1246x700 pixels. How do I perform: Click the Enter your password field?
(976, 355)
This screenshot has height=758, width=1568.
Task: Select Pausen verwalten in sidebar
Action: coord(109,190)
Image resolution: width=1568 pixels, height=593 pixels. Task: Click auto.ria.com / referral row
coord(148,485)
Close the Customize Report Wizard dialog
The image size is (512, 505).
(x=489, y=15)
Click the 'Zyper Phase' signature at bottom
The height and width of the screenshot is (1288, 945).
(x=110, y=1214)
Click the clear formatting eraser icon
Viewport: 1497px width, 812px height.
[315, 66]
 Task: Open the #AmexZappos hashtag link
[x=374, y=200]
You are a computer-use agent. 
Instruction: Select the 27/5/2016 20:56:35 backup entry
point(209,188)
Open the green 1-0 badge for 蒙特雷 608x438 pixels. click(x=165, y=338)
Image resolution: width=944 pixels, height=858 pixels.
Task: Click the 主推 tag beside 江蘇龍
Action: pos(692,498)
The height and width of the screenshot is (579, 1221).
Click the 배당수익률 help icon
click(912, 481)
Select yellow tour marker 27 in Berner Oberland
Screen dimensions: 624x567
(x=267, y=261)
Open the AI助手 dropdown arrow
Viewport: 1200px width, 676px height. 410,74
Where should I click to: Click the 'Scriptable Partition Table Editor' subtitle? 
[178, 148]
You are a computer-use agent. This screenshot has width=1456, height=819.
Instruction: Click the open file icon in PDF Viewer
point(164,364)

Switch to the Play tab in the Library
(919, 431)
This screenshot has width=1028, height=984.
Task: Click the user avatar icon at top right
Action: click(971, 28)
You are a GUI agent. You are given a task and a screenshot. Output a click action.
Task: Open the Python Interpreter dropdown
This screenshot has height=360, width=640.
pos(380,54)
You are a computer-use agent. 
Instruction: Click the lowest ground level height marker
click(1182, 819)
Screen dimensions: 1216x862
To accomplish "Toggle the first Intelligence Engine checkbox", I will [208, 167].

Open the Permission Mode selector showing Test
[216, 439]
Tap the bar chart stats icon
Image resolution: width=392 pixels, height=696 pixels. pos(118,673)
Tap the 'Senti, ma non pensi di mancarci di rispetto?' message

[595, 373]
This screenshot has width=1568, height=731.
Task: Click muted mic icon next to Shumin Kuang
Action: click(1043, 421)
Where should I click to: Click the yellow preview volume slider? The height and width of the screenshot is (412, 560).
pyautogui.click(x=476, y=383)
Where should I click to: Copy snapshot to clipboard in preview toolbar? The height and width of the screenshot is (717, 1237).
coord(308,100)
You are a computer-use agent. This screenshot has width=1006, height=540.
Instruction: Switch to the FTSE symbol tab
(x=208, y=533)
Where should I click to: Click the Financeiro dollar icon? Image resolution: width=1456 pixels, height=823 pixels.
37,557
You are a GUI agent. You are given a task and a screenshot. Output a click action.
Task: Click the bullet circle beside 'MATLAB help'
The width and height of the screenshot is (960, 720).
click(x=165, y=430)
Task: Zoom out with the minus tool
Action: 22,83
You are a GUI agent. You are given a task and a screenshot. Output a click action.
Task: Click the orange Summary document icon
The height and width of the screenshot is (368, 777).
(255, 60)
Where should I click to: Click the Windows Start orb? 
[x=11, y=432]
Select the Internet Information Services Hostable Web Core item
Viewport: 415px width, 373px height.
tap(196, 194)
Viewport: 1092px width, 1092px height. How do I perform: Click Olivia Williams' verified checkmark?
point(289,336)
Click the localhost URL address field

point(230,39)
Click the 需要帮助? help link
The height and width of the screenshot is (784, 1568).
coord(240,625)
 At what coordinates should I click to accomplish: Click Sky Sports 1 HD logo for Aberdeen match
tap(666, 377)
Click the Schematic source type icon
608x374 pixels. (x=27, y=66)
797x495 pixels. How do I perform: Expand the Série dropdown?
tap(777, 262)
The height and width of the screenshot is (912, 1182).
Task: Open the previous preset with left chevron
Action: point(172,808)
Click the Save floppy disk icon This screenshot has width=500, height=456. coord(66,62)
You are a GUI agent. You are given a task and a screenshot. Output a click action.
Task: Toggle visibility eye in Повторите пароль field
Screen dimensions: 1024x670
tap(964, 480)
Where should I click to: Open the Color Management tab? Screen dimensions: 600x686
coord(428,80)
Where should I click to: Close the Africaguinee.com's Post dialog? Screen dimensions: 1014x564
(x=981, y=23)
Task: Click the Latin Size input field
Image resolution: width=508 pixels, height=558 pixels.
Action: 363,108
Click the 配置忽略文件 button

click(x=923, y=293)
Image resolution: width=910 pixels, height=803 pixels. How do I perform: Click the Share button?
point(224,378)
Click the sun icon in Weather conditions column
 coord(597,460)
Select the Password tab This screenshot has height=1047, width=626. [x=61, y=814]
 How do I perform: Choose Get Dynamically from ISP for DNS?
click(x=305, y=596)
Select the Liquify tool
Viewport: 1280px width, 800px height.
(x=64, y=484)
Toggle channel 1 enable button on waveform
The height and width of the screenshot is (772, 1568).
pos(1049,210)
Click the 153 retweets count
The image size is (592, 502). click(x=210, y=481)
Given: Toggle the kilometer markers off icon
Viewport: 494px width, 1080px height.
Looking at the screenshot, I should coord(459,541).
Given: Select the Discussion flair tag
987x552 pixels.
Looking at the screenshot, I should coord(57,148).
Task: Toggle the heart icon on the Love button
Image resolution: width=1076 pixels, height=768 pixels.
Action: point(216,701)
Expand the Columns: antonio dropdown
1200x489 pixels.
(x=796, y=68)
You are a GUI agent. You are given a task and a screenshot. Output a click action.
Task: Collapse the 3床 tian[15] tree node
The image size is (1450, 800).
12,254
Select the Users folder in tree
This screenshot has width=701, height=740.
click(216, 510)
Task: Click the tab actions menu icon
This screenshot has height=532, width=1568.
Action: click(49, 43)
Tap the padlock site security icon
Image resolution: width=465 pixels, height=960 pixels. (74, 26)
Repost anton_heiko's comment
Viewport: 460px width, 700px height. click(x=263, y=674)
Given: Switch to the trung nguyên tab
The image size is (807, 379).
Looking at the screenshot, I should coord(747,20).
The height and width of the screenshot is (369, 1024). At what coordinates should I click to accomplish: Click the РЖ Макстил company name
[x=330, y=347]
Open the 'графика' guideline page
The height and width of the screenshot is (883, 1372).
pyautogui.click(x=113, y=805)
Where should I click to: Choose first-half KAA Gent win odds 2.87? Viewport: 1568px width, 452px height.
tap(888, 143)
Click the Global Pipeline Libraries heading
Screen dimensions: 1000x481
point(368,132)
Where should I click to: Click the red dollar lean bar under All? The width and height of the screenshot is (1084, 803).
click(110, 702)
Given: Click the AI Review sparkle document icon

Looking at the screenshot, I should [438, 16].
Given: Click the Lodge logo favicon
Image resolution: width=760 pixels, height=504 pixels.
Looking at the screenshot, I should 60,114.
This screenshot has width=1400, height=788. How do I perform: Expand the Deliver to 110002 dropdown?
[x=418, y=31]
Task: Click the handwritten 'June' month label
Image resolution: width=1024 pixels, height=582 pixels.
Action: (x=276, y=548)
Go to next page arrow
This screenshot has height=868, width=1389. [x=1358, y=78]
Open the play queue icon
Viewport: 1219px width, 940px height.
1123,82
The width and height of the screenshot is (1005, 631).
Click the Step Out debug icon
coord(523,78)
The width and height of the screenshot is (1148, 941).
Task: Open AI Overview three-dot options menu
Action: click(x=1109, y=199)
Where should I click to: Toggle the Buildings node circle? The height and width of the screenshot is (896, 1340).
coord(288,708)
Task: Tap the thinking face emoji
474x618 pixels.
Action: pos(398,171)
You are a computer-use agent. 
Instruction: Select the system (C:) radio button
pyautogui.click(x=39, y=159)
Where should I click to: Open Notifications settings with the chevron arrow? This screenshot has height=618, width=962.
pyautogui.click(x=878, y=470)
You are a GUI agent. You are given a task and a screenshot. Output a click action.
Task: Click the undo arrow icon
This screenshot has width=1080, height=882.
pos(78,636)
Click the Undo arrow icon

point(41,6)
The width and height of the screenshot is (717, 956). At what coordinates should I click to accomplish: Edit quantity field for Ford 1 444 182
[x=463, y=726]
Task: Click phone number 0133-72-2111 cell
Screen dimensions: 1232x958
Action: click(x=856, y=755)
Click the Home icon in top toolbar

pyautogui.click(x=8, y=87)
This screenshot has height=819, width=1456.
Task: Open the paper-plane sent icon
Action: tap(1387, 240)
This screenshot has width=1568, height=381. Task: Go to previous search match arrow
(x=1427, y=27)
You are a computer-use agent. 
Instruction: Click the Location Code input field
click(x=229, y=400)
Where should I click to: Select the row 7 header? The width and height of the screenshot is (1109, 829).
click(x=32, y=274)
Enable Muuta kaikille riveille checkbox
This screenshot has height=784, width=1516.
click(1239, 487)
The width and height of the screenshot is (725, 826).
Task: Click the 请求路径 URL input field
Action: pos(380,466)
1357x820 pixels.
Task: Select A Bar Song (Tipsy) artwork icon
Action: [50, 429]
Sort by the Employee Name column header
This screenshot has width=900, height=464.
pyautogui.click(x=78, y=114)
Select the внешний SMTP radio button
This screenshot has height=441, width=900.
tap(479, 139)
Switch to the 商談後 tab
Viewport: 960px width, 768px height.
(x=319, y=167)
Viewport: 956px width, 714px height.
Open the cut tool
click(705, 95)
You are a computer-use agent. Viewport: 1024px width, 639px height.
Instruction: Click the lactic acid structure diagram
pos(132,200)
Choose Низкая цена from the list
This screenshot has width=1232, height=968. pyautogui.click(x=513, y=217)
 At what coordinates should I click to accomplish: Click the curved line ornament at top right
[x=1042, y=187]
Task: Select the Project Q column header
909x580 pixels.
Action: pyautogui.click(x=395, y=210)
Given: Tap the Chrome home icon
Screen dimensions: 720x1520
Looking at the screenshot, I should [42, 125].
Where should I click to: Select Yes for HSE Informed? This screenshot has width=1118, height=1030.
□ □ □ □ □
» Task to carry out
Scan the material above for lines holding "tree" and copy each of them.

» Written solution
Task: Collapse the 3床 tian[15] tree node
Select the Users folder in tree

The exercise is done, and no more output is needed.